● **STATED EXERCISE**
Starting at the line containing "Click the CPU Core Parking shield icon" and ending at the line containing "coord(401,210)", lay out that part of the material as a Markdown table with the columns Row and Line, one line per row. Leave out blank lines and pictures, and return only those lines.

● **DATA TO USE**
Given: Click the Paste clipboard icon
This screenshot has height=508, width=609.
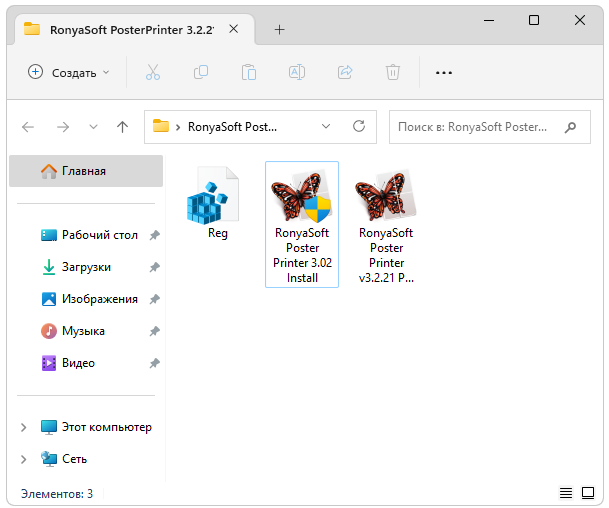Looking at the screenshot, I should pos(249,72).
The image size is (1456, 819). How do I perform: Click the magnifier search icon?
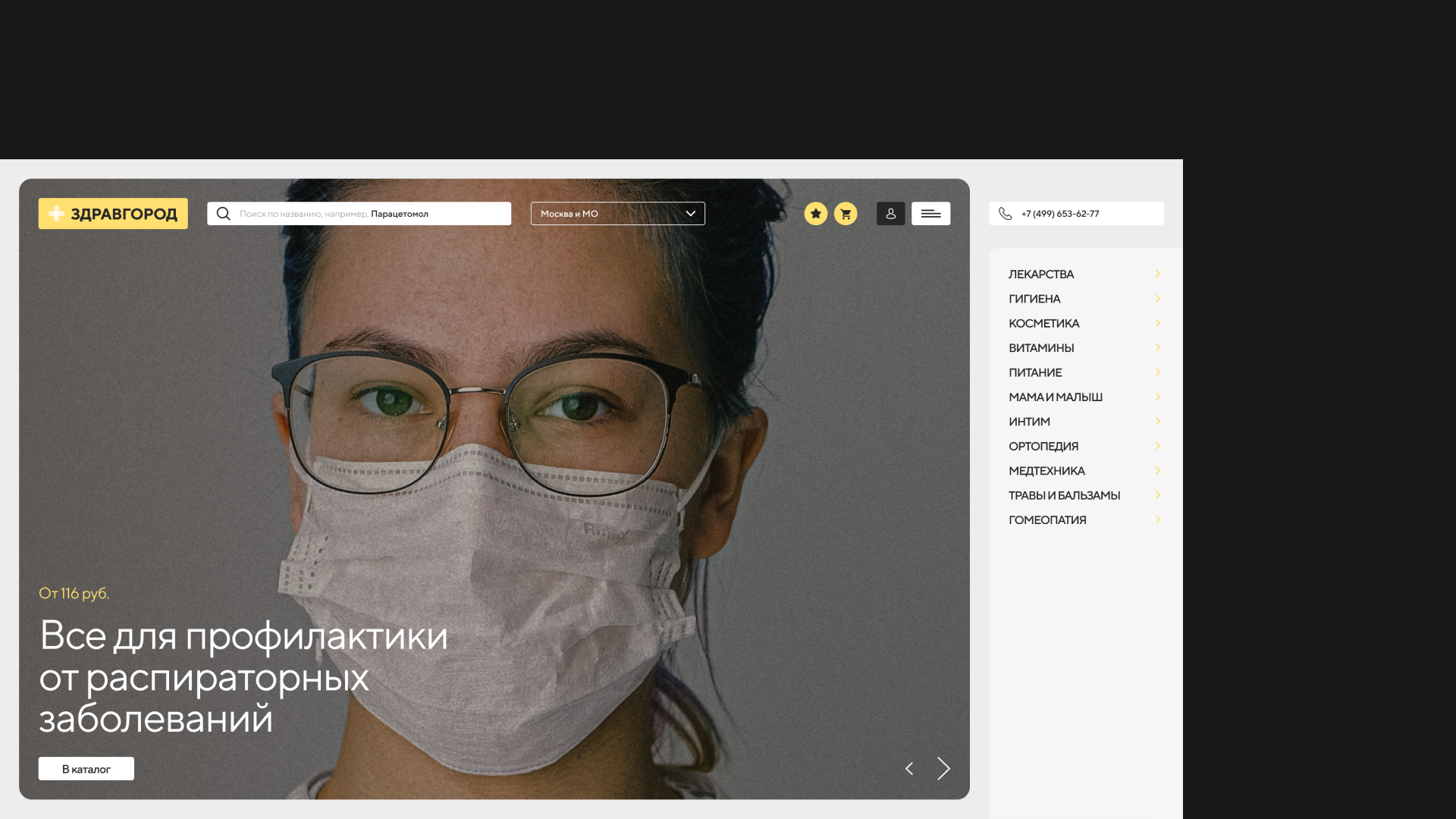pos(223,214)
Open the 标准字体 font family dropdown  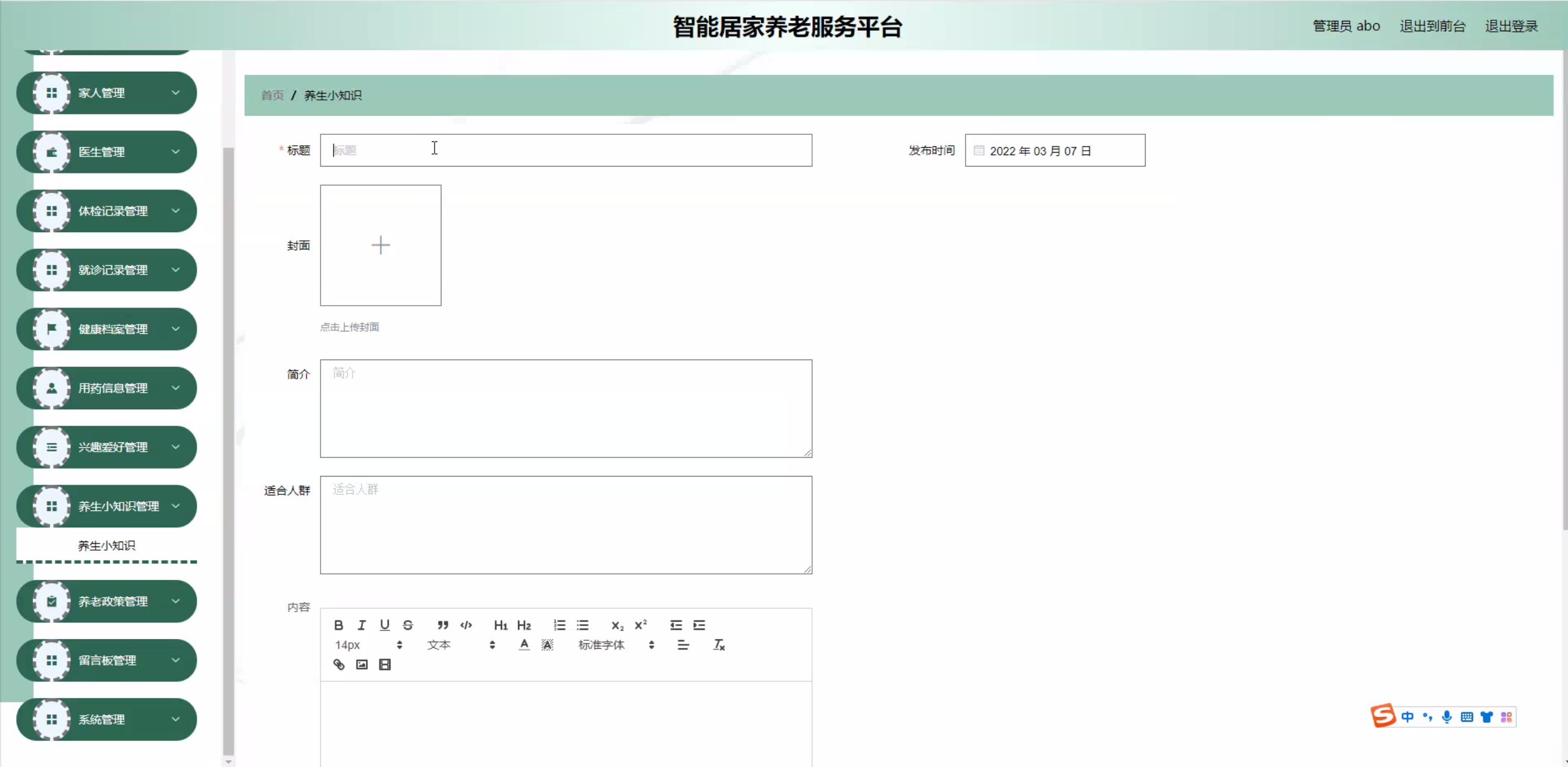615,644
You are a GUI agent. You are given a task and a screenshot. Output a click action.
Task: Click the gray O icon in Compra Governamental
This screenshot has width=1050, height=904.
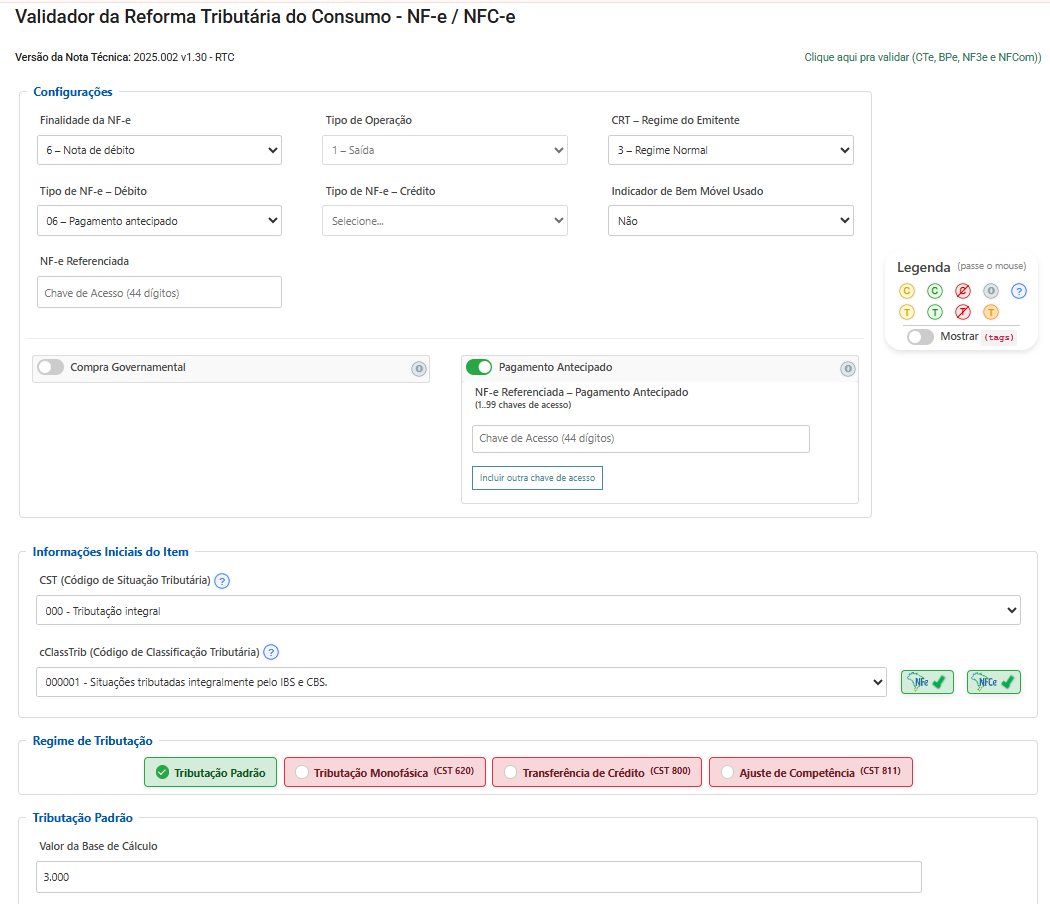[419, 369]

...

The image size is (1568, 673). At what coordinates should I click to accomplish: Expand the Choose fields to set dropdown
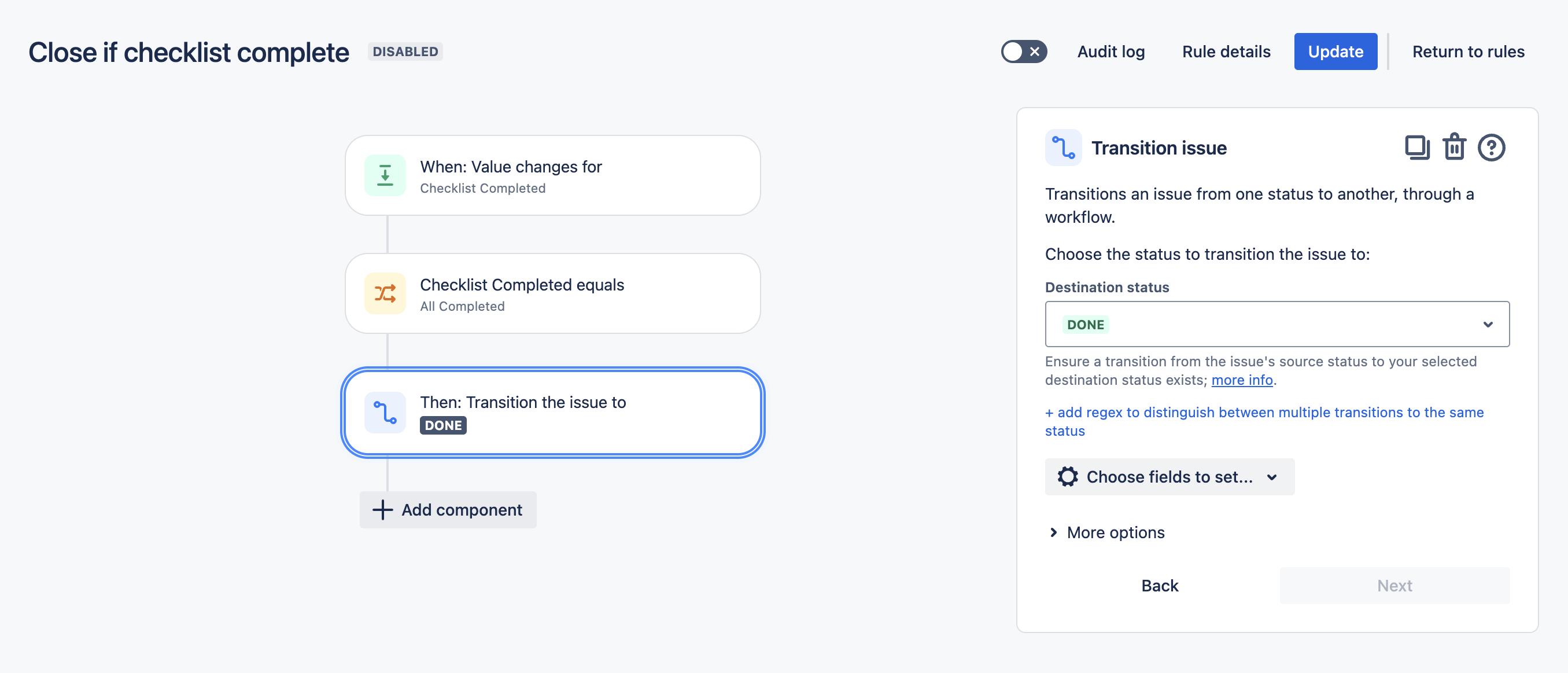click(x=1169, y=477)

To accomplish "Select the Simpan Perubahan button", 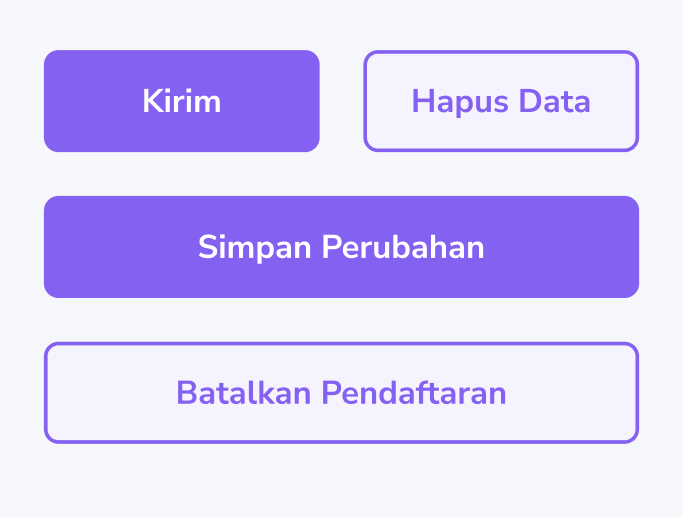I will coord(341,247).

==

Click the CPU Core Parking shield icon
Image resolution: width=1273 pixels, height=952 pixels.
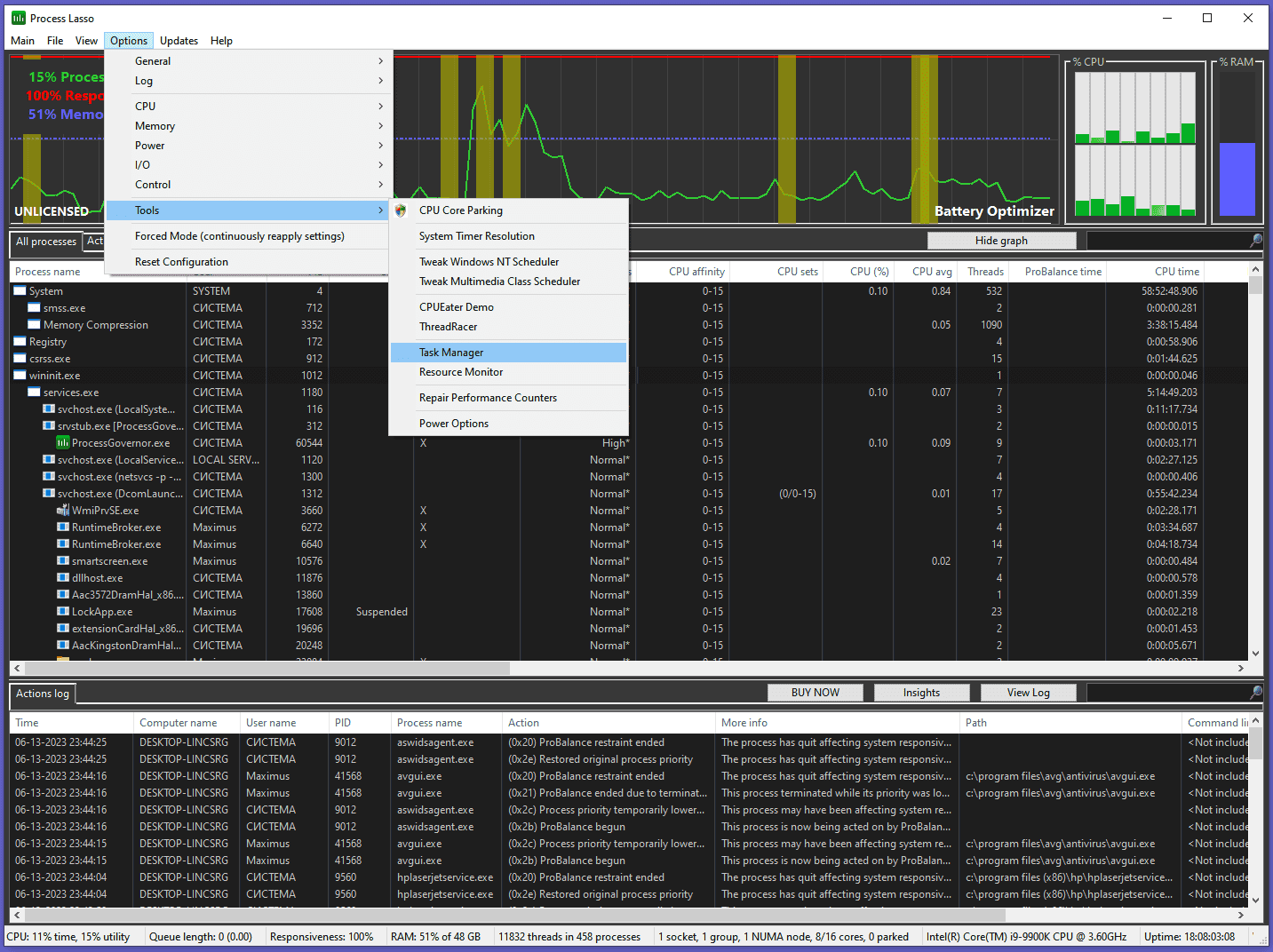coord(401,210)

● **RESULT FOR THIS EXERCISE**
| Row | Line |
|---|---|
| 1 | Click the CPU Core Parking shield icon |
| 2 | Image resolution: width=1273 pixels, height=952 pixels. |
| 3 | coord(401,210) |